*EXERCISE PASSAGE*
Two big-budget musicals based on the life of 1920s singer Al Jolson are being prepared for Broadway in the coming year.

Jolson: The Musical, an award-winning hit in London this season, bravely announced that it would cross the Atlantic and open on Broadway as one of the first musicals of the 1997-98 season. But within weeks, an American version of the story The Jazz Singer (named after the very first commercially released talkie, in which Jolson starred), announced it was going into rehearsal this summer with an opening planned for fall 1996 or winter 1997. The American show has a score by Will Holt and book by Sherman Yellen.

Will one version trump the other, as happened when Andrew Lloyd Webber announced he was doing Phantom of the Opera -- while both Ken Hill and Maury Yeston had their own versions in the pipeline in the early 1980s? Stay tuned.

Jolson was a blackface comedian who became popular for his soulful renditions of "Mammy," "Swanee" and other songs. Offstage, he was married to singer Ruby Keeler.

As for the coincidence of different projects on a common theme, there must be something in the air. Two other characters will see multiple stage incarnations in coming months.* In July of 1996, the theatre world will get dueling Martin Guerres when one musical version of the story, Martin Guerre by Alain Boublil and Claude-Michel Schonberg (Les Miserables), opens in London, while The House of Martin Guerre by Leslie Arden based on the same story opens at the Goodman Theatre in Chicago.

* There seems to be a rush on actor John Barrymore as well, with no fewer than three incarnations appearing on Broadway in one year's time. Nicol Williamson's Jack: A Night on the Town With John Barrymore opened in April 1996. Christopher Plummer has booked his Barrymore for February 1997, and Tommy Tune is preparing a new musical, The Royal Family of Broadway (a thinly veiled parody/tribute of the Barrymore clan), for spring 1997.

*SUPPLIED MATERIAL*

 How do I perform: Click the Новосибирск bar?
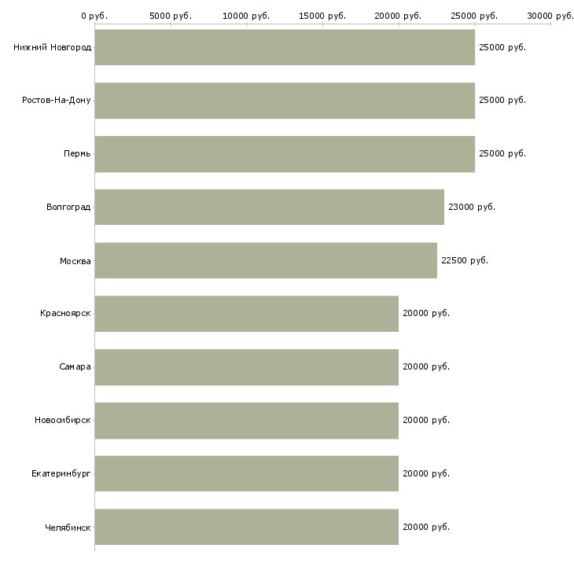(246, 420)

*THINGS TO DO*
a) Answer these questions from the text on the Jolson musicals:
(i) Who wrote the score for the American show The Jazz Singer?
(ii) To whom was Jolson married offstage?
(iii) Where does The House of Martin Guerre open?
b) Reproduce word for word the stretch of the text on the Jolson musicals from "Will one version" through "singer Ruby Keeler.".

*ANSWERS*
a)
(i) Will Holt
(ii) Ruby Keeler
(iii) At the Goodman Theatre in Chicago

b)
Will one version trump the other, as happened when Andrew Lloyd Webber announced he was doing Phantom of the Opera -- while both Ken Hill and Maury Yeston had their own versions in the pipeline in the early 1980s? Stay tuned.

Jolson was a blackface comedian who became popular for his soulful renditions of "Mammy," "Swanee" and other songs. Offstage, he was married to singer Ruby Keeler.